Your goal ::
Give back every entry, copied exactly.

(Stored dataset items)
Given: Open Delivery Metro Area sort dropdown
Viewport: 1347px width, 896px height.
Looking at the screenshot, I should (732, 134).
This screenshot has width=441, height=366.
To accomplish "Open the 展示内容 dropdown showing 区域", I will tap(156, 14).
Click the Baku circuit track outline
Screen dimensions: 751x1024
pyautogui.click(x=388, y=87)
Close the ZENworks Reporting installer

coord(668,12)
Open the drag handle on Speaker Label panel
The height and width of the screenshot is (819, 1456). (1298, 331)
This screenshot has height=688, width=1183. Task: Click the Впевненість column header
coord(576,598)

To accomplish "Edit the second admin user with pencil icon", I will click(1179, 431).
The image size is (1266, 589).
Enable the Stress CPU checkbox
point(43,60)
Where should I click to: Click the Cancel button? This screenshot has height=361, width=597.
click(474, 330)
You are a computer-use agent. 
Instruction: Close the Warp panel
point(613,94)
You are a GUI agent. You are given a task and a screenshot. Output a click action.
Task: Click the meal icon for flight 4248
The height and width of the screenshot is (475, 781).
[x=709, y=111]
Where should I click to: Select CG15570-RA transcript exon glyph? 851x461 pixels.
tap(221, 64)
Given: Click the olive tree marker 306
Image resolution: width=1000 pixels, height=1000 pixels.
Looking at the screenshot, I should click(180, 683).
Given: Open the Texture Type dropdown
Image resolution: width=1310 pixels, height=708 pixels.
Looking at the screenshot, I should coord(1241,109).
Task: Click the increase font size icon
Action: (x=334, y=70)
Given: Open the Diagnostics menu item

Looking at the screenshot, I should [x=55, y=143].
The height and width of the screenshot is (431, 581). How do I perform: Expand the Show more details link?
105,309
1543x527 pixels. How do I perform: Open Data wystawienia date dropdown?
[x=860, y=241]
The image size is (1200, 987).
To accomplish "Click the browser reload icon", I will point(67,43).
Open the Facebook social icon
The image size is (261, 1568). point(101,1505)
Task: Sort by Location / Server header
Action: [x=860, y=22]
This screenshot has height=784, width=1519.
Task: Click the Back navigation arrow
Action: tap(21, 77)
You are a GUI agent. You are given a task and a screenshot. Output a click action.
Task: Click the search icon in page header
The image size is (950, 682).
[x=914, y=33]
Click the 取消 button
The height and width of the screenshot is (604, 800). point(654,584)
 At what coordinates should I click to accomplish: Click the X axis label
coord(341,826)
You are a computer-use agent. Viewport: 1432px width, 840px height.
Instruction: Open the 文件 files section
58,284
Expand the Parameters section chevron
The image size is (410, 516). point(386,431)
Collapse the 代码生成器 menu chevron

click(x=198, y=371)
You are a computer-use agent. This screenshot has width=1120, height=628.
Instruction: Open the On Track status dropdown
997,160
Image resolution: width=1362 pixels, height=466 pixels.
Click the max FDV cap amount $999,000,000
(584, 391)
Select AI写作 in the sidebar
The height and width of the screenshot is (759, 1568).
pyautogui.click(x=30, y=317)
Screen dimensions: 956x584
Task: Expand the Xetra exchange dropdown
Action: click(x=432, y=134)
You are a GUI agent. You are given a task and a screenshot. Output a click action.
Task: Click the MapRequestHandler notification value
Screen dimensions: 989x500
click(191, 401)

Solution to the problem ::
Given: Open Delivery Metro Area sort dropdown
Viewport: 1347px width, 896px height.
Looking at the screenshot, I should (732, 134).
This screenshot has width=441, height=366.
To accomplish "Open the 展示内容 dropdown showing 区域", I will tap(156, 14).
Click the Baku circuit track outline
Screen dimensions: 751x1024
pyautogui.click(x=388, y=87)
Close the ZENworks Reporting installer

coord(668,12)
Open the drag handle on Speaker Label panel
The height and width of the screenshot is (819, 1456). (1298, 331)
This screenshot has height=688, width=1183. Task: Click the Впевненість column header
coord(576,598)

To accomplish "Edit the second admin user with pencil icon", I will click(1179, 431).
The image size is (1266, 589).
Enable the Stress CPU checkbox
point(43,60)
Where should I click to: Click the Cancel button? This screenshot has height=361, width=597.
click(474, 330)
You are a computer-use agent. 
Instruction: Close the Warp panel
point(613,94)
You are a GUI agent. You are given a task and a screenshot. Output a click action.
Task: Click the meal icon for flight 4248
The height and width of the screenshot is (475, 781).
[x=709, y=111]
Where should I click to: Select CG15570-RA transcript exon glyph? 851x461 pixels.
tap(221, 64)
Given: Click the olive tree marker 306
Image resolution: width=1000 pixels, height=1000 pixels.
Looking at the screenshot, I should click(180, 683).
Given: Open the Texture Type dropdown
Image resolution: width=1310 pixels, height=708 pixels.
Looking at the screenshot, I should coord(1241,109).
Task: Click the increase font size icon
Action: (x=334, y=70)
Given: Open the Diagnostics menu item

Looking at the screenshot, I should [x=55, y=143].
The height and width of the screenshot is (431, 581). How do I perform: Expand the Show more details link?
105,309
1543x527 pixels. How do I perform: Open Data wystawienia date dropdown?
[x=860, y=241]
The image size is (1200, 987).
To accomplish "Click the browser reload icon", I will point(67,43).
Open the Facebook social icon
The image size is (261, 1568). point(101,1505)
Task: Sort by Location / Server header
Action: [x=860, y=22]
This screenshot has height=784, width=1519.
Task: Click the Back navigation arrow
Action: tap(21, 77)
You are a GUI agent. You are given a task and a screenshot. Output a click action.
Task: Click the search icon in page header
The image size is (950, 682).
[x=914, y=33]
Click the 取消 button
The height and width of the screenshot is (604, 800). point(654,584)
 At what coordinates should I click to accomplish: Click the X axis label
coord(341,826)
You are a computer-use agent. Viewport: 1432px width, 840px height.
Instruction: Open the 文件 files section
58,284
Expand the Parameters section chevron
The image size is (410, 516). point(386,431)
Collapse the 代码生成器 menu chevron

click(x=198, y=371)
You are a computer-use agent. This screenshot has width=1120, height=628.
Instruction: Open the On Track status dropdown
997,160
Image resolution: width=1362 pixels, height=466 pixels.
Click the max FDV cap amount $999,000,000
(584, 391)
Select AI写作 in the sidebar
The height and width of the screenshot is (759, 1568).
pyautogui.click(x=30, y=317)
Screen dimensions: 956x584
Task: Expand the Xetra exchange dropdown
Action: click(x=432, y=134)
You are a GUI agent. You are given a task and a screenshot. Output a click action.
Task: Click the MapRequestHandler notification value
Screen dimensions: 989x500
click(191, 401)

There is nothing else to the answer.